# YOUR ASSIGNMENT:
Give every line from the entries that contains "agent".

───

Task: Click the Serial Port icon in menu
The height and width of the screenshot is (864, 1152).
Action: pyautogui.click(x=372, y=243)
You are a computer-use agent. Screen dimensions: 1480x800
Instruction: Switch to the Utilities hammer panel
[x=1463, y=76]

───

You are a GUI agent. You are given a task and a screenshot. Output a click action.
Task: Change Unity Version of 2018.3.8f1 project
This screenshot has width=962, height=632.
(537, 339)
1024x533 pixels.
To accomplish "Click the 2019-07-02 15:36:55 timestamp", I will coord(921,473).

───

# RESPONSE:
You are a computer-use agent. Screen dimensions: 1480x800
You are a GUI agent. You are given a task and a screenshot. Output a click action.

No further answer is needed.